In wake of the Me Too and Time’s Up movements sweeping the nation, more focus is being placed on women’s issues and on women as leaders.
Yet at Bennett College, leadership and social activism have always been part of student life.
Long before 1960 when Bennett Belles joined in solidarity with the four North Carolina A&T State University students who sat down at a Woolworth’s lunch counter in Greensboro to protest discrimination, they picketed the Carolina Theater in 1938 over its racist practice of editing African-Americans out of films.
Bennett Belles also protested the negative portrayal of African-Americans in movies – a year before actress Hattie McDaniel played a maid and former slave named Mammy in “Gone With The Wind,” for which she won an Academy Award for best supporting actress.
Bennett’s activism in the late 1930s hasn’t been nearly as well documented as its involvement in the sit-in movement, which is told in “Belles of Liberty: Gender, Bennett College and the Civil Rights Movement in Greensboro, North Carolina.” The book, written by Bennet graduate Dr. Linda B. Brown, details the strategic planning behind the sit-ins and the active role Bennett Belles played.
The book is the selected read for this year’s orientation classes at Bennett, which includes all first-year students. It was chosen to ensure current students know of the courage Belles before them demonstrated and to give them a historical context for the activism that is expected of them today.
“I wouldn’t take anything for the experience I had at Bennett, especially during the civil rights movement,” said Mayor Pro Tem Yvonne J. Johnson, a 1964 Bennett graduate and one of the Belles of Liberty. “The president when I was at Bennett was Dr. Willa B. Player, and I’ll never forget her saying to those of us who were protesting that if she had to give out diplomas in jail she would. That was her way of supporting what we were doing.” Johnson made history in 2007 when she was elected Greensboro’s first African-American mayor.
She credits Bennett for giving her the confidence to run for political office.
“I never in my life dreamed of running for mayor of this city, but when the opportunity came I didn’t hesitate,” Johnson said. “I think a lot of that had to do with the experience I had at Bennett College.”
Johnson now serves on the Greensboro City Council and is the executive director of One Step Further, a nonprofit United Way agency in Greensboro that provides mediation and court alternative programs to Greensboro’s youth.
Brown, who wrote the book chronicling the Belles’ sit-ins experience, said that while the United States is celebrating the reemergence of women leadership, Bennett has always nurtured and extolled student leadership.
“This is not a new thing for Bennett College,” Brown said. “When I was there in 1960, I knew that part of my education was to develop my leadership abilities and to be an outstanding woman – not just an outstanding person but an outstanding woman.” Brown said she, Johnson and other Belles of Liberty dared to protest and get arrested because they knew they had the strong backing of the College.
“We had adults behind us who were supporting us, and we never felt like we were out there on a limb by ourselves,” she said. “The professors that we worked with were wonderful.
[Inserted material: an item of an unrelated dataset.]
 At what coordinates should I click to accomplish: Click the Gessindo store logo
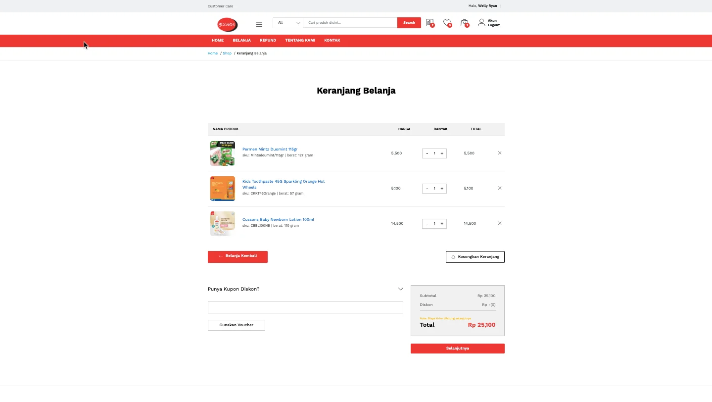coord(228,24)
We had the support of my Aunt, Dr. Willa B. Player, and we knew that.”
Bennett’s legacy of producing strong women has continued through the decades. Examples include Dr. Gladys Ashe Robinson, a 1971 Belle who is a Democratic Senator in the North Carolina General Assembly and also Chairwoman of the Bennett College Board of Trustees, and Belinda J. Foster, a 1979 Belle who made history by becoming North Carolina’s first African-American woman District Attorney.
That Bennett Belles have significantly impacted North Carolina politics is no surprise to Dr. Gwendolyn M. Bookman, chairwoman of the Department of Political Science and Sociology and an associate professor of political science. “Bennett Belles are also known as Voting Belles,” said Bookman, citing a phrase coined by Congresswoman Alma S. Adams who taught art history at Bennett for 40 years.
Bennett’s history of social activism has also continued.
Eleven years ago in September 2007, Bennett students traveled by bus to Jena, Louisiana, to join about 20,000 other people to protest against racial injustice in a case involving six black juveniles who were accused of beating up a white classmate and charged, initially, with attempted second-degree murder. The case highlighted systemic injustices often encountered by African-American defendants.
“Bennett students embrace the concept of using their voices to combat injustice in whatever arenas they encounter it,” said Bookman. “They understand this to be a mission of the College and an important aspect of their Bennett education.”
Johnson, who attended the famous March on Washington on August 28, 1963, less than a year before she graduated from Bennett, hopes students will continue their activism. Bookman has no doubt they will.
“This semester as we have in years past, we will continue providing Bennett students with the necessary tools to become dynamic leaders, adroit entrepreneurs and competent communicators – traits by which Bennett Belles are known,” she said.